Rescale the listing from the line that has "Where should I click to: Uncheck" through the line that has "click(x=118, y=324)", both included. Copy every line in that range, requests too, but multiply each coordinate in the answers by 2.6 and round to a whole number, with halves rounded up.

[Start of Supplied material]

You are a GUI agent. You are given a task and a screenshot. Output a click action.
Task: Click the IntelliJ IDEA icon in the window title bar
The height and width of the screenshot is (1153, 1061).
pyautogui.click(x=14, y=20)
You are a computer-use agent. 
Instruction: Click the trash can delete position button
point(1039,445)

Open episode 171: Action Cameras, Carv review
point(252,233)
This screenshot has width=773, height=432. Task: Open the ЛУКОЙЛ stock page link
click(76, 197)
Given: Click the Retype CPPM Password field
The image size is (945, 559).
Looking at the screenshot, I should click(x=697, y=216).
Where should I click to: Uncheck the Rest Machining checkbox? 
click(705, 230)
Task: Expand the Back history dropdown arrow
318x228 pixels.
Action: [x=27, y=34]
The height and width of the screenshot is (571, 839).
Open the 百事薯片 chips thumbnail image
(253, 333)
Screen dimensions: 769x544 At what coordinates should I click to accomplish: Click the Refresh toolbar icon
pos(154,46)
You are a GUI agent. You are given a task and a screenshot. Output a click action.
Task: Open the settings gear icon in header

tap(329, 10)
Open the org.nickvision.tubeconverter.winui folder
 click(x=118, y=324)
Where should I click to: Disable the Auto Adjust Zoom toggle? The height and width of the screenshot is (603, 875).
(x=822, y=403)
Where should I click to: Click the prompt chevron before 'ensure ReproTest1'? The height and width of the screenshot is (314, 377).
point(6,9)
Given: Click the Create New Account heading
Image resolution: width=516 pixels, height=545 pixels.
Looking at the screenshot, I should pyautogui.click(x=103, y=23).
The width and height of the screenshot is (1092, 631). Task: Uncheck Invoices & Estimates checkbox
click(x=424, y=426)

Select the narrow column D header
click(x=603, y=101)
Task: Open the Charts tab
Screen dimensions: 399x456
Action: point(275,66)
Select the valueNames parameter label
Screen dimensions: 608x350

[End of Supplied material]

Exercise output:
Where should I click to: Uncheck the Rest Machining checkbox? 
click(1833, 598)
Task: Expand the Back history dropdown arrow
318x228 pixels.
Action: [x=70, y=88]
The height and width of the screenshot is (571, 839).
Open the 百事薯片 chips thumbnail image
(658, 866)
Screen dimensions: 769x544 At what coordinates should I click to accomplish: Click the Refresh toolbar icon
pos(400,120)
You are a GUI agent. You are given a task and a screenshot. Output a click action.
Task: Open the settings gear icon in header

tap(855, 26)
Open the org.nickvision.tubeconverter.winui folder
 click(x=307, y=842)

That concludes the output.